### やること
[a] 「空蝉」についての本文から、「古くから伝わる『空蝉』も、読」で始まり「かの意味を備えているのです。」で終わる部分を書き写してください。
[b] 「空蝉」についての本文の続きを、最後の文のあとから書き足してください。

─── 本文 ───

本を読んだり他者と会話したりする中で知らない言葉・表現に出会うことは珍しいことではありません。知らない表現と出会ったときに、そのままやり過ごさずに、調べることで新たな知識が備わります。
古くから伝わる『空蝉』も、読み方や意味があまり知られていない言葉の一つといえるでしょう。どのような意味を持っているのでしょうか。
「空蝉」の意味と読み方
『うつせみ』と読むこの言葉は、読んで字のごとく『蝉の抜け殻』を表しています。しかし、単に抜け殻を示す名詞としてだけでなく、その他にもいくつかの意味を備えているのです。
『この世に生きている人間』を指す言葉としても用いられます。古語の『現人(うつおしみ)』が変化したものといわれ、今まさに生きている人を示す言葉になったようです。
また、源氏物語に登場する架空の女性の通称でもあります。さらには、能の演目で『三番目物の本髭物』を意味する言葉でもあるのです。
「空蝉」の語源
蝉の抜け殻の様子から、古来よりむなしいさま、はかないさまの例えとして使われてきました。形はあれども、中が空っぽであることからそのように感じ取られてきたのでしょう。
語源は『現(うつ)し人(おみ)』とされています。つまり、現実世界に生きる人間のことです。
仏教の思想では、人間の生は、とてもはかなくむなしいものだと捉えられてきました。それゆえ、『うつしおみ』の発音が変化した『うつせみ』という言葉が、抜け殻となって空洞である『空蝉』の文字があてられたのです。
源氏物語に登場する女性の名としても有名
源氏物語は平安時代中期の11世紀の初めに成立した、紫式部による54帖からなる長編小説で、波乱万丈な光源氏の70余年の生涯が見事に描かれています。

─── 資料の抜粋 ───

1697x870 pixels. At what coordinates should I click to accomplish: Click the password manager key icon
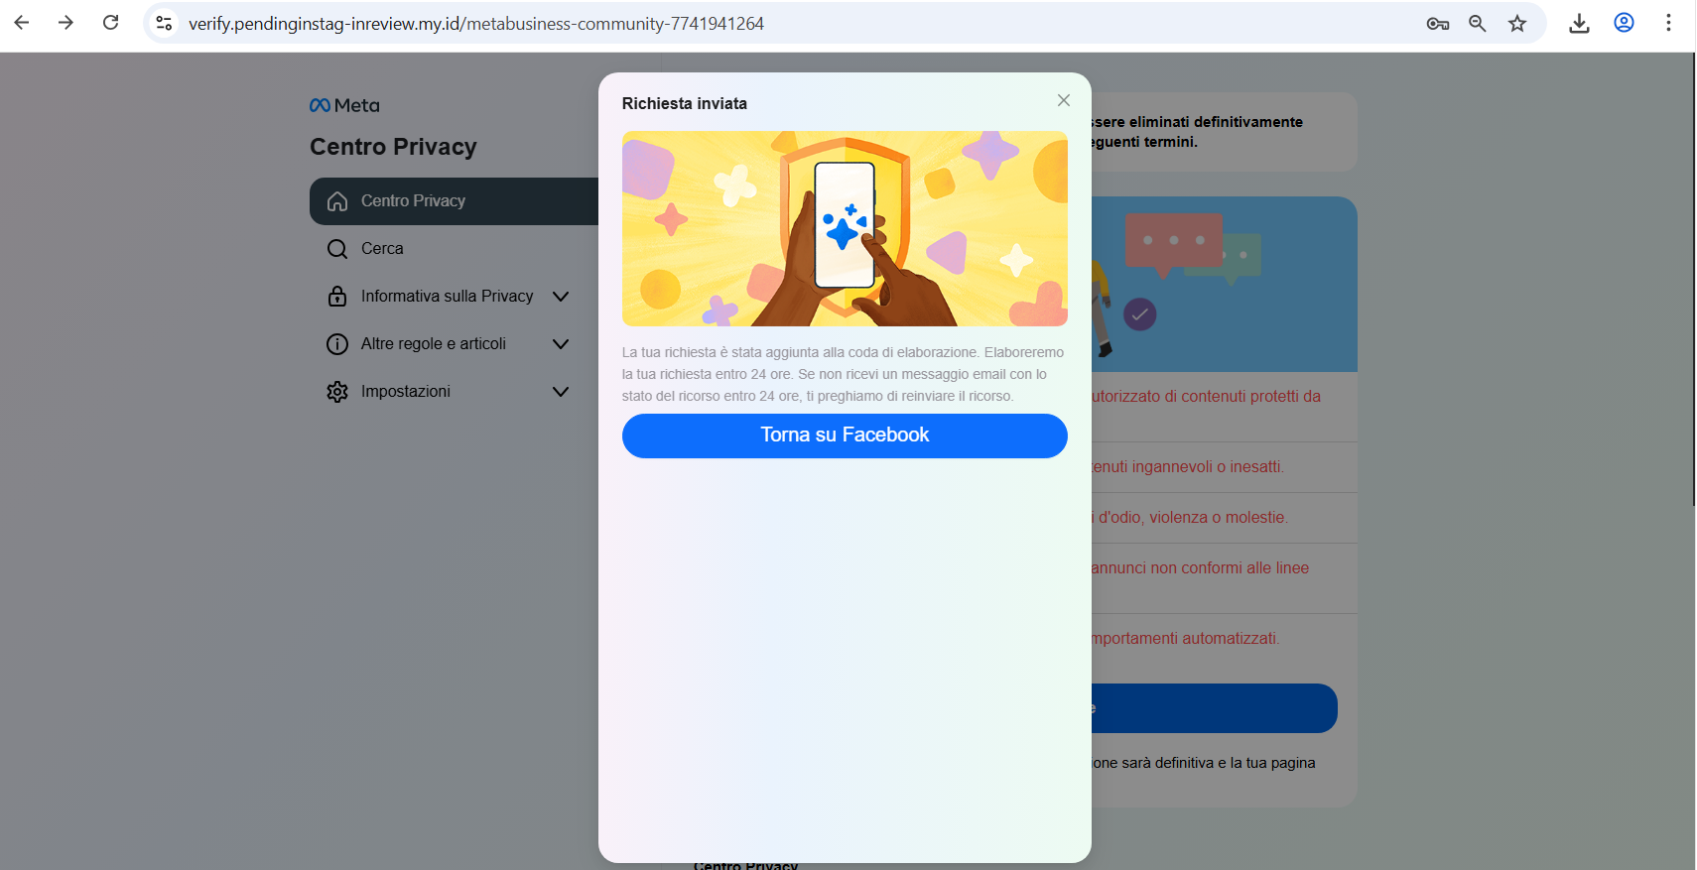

───

### 課題の回答
[a]
古くから伝わる『空蝉』も、読み方や意味があまり知られていない言葉の一つといえるでしょう。どのような意味を持っているのでしょうか。
「空蝉」の意味と読み方
『うつせみ』と読むこの言葉は、読んで字のごとく『蝉の抜け殻』を表しています。しかし、単に抜け殻を示す名詞としてだけでなく、その他にもいくつかの意味を備えているのです。

[b]
そして『空蝉』は、作中に登場する女性の名称でもあり、源氏物語の第3帖の名前になっていることでも有名です。
光源氏はある晩、空蝉の寝所に忍び込もうとします。しかし空蝉は、十二単(じゅうにひとえ)の略装である『小袿(こうちき)』を解きながら逃れるシーンを軸に描かれているのが第3帖です。
参考:空蝉(源氏物語)|新編 日本古典文学全集|ジャパンナレッジ
「空蝉」の使い方
蝉の抜け殻であり、古典の名作に登場する女性の名前でもあり、かつこの世で生きる人を指す言葉でもある空蝉は、日常ではどのような使い方をするのでしょうか。
意味がいくつかあることから、さまざまな表現が可能です。空蝉を使った例文について見てみましょう。
「空蝉」を使った例文
文字通りの『蝉の抜け殻』として使用する場合は、次のような文になります。
- 夏の朝に森を散歩していると、木に止まる空蝉を見つけた
次の文章には、何気ない光景に、過ぎゆく夏をしみじみと感じる気持ちが汲み取れます。
- 空蝉を眺めながら、ひと夏の思い出に浸る
すでに空っぽになっている抜け殻の様子から、虚無感を連想させる言葉として、次のような表現もあります。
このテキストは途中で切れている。